さて、利倉某というおかしな男の事を話したい。

その男、年は50になるが、熱が出てとこに伏せた。

12日は起き上がれなかった。

ある者が見ると、はしかだと。

それで、お前さんははしかだから、薬を渡そう、よく養生をするがよい、というと、その男は、はしかではありません、はやくもよくなりましたよ、といった。

それでそのままにして置いた。

その男が仲間に云った事によると、50になってはしかとは人聞きが悪いとのこと。

それからその翌日は、いつも月代(さかやき)を手入れしているかのように、髪を結って出掛けた。

かつ酒気もあるので、どうして早く回復したのかと聞くと、もう全快したので風呂に行った後、まぐろの刺し身に酒を呑んで来たと。

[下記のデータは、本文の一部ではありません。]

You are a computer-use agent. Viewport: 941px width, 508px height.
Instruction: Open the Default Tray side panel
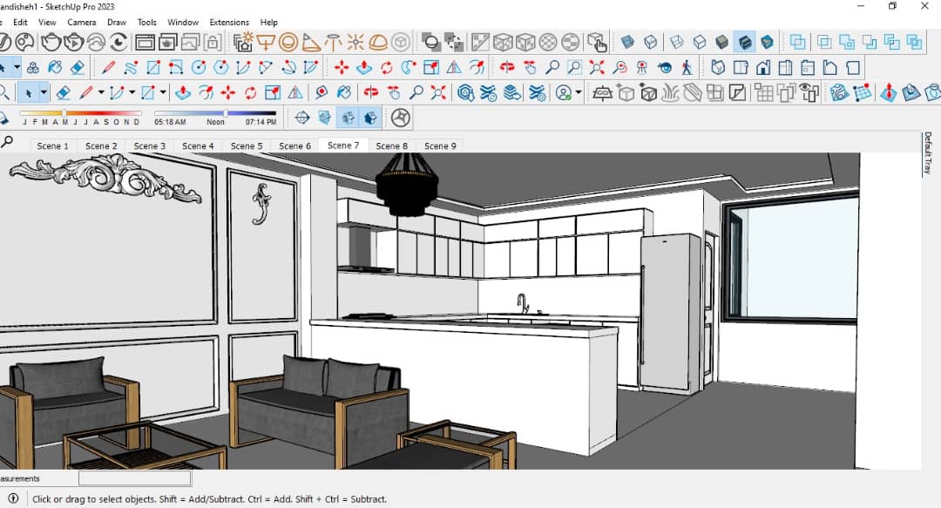pos(928,153)
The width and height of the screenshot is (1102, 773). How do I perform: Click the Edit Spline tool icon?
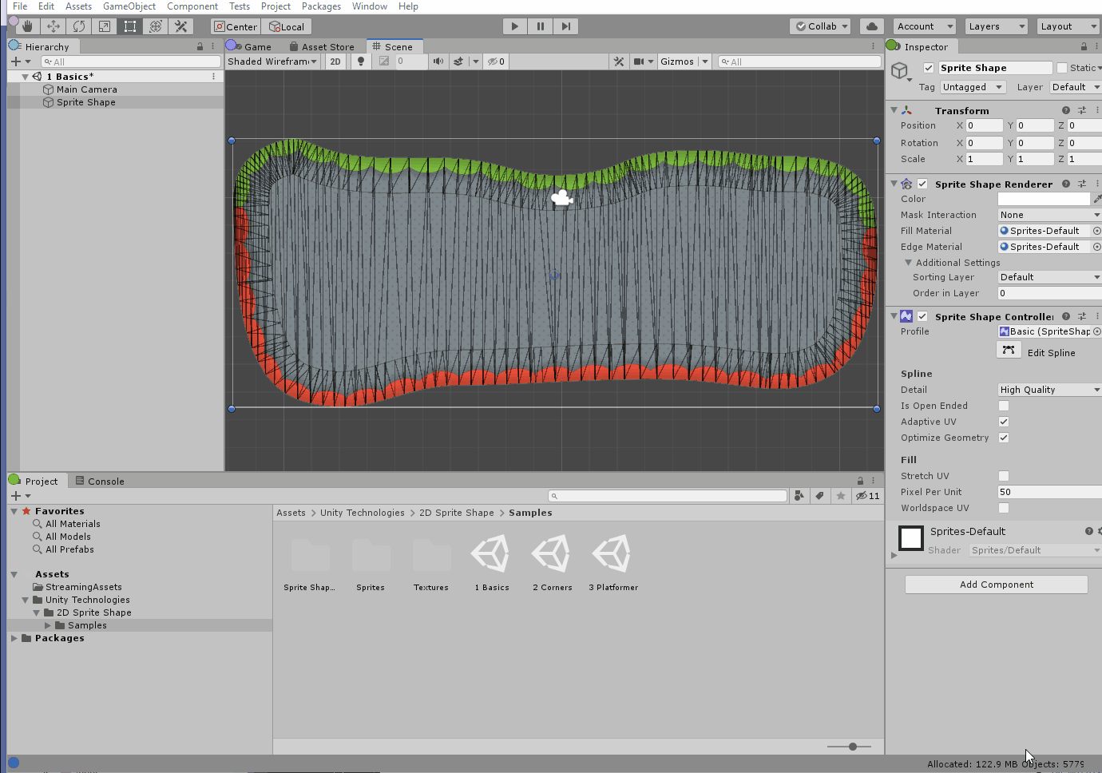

聞いた者は呆れて、それからはその者の事は捨て置いた。

後日、その者が外出する時、日々駕籠に乗っているが、別にどうと云う事もないという。

 

また、ある人の話によると、吉原町か、どこかある名妓がこのはしかにかかるが軽いので、しばし引き篭もって養生をしたらやがて回復した。

よって(店の)頭もこの様に軽くすむのなら、障りなしとすぐに客を迎えた。

その後朝(きぬぎぬ)より芸妓は再発して遂に死んでしまった。

これで、頭は驚き、この病にかかった他の芸妓には禁忌を守らせたのだという。

命を落した芸妓は鶴屋の大淀という。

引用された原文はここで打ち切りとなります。